[Collected data entries]
*-*-*

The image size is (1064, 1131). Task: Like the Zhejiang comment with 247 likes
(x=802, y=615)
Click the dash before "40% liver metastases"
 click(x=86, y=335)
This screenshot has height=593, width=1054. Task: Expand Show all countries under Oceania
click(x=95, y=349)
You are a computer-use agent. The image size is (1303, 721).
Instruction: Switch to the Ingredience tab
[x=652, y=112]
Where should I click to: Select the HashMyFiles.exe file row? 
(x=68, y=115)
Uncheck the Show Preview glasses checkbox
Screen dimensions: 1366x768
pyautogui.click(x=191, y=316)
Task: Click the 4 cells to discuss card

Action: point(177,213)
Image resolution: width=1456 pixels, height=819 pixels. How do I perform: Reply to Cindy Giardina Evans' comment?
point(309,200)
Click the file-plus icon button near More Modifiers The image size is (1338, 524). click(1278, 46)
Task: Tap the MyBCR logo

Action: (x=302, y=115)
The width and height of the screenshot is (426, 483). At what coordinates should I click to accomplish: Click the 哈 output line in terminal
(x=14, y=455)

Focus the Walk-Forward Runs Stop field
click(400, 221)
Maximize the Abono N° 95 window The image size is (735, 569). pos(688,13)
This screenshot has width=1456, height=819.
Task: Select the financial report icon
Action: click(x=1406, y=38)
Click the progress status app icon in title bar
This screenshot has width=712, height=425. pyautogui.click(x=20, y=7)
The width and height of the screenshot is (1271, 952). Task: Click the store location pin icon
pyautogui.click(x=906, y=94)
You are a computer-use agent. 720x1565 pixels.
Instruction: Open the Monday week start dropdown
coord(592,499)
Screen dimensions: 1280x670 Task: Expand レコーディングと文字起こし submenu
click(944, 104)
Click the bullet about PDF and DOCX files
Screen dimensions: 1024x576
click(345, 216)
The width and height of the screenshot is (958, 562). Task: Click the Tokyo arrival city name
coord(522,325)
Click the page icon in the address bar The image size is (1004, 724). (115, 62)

*-*-*

[What is needed] Print the records again, exactly as they stand above.

[Solution for this problem]
The image size is (1064, 1131). Task: Like the Zhejiang comment with 247 likes
(x=802, y=615)
Click the dash before "40% liver metastases"
 click(x=86, y=335)
This screenshot has height=593, width=1054. Task: Expand Show all countries under Oceania
click(x=95, y=349)
You are a computer-use agent. The image size is (1303, 721).
Instruction: Switch to the Ingredience tab
[x=652, y=112]
Where should I click to: Select the HashMyFiles.exe file row? 
(x=68, y=115)
Uncheck the Show Preview glasses checkbox
Screen dimensions: 1366x768
pyautogui.click(x=191, y=316)
Task: Click the 4 cells to discuss card

Action: point(177,213)
Image resolution: width=1456 pixels, height=819 pixels. How do I perform: Reply to Cindy Giardina Evans' comment?
point(309,200)
Click the file-plus icon button near More Modifiers The image size is (1338, 524). click(1278, 46)
Task: Tap the MyBCR logo

Action: (x=302, y=115)
The width and height of the screenshot is (426, 483). At what coordinates should I click to accomplish: Click the 哈 output line in terminal
(x=14, y=455)

Focus the Walk-Forward Runs Stop field
click(400, 221)
Maximize the Abono N° 95 window The image size is (735, 569). pos(688,13)
This screenshot has width=1456, height=819.
Task: Select the financial report icon
Action: click(x=1406, y=38)
Click the progress status app icon in title bar
This screenshot has width=712, height=425. pyautogui.click(x=20, y=7)
The width and height of the screenshot is (1271, 952). Task: Click the store location pin icon
pyautogui.click(x=906, y=94)
You are a computer-use agent. 720x1565 pixels.
Instruction: Open the Monday week start dropdown
coord(592,499)
Screen dimensions: 1280x670 Task: Expand レコーディングと文字起こし submenu
click(944, 104)
Click the bullet about PDF and DOCX files
Screen dimensions: 1024x576
click(345, 216)
The width and height of the screenshot is (958, 562). Task: Click the Tokyo arrival city name
coord(522,325)
Click the page icon in the address bar The image size is (1004, 724). (115, 62)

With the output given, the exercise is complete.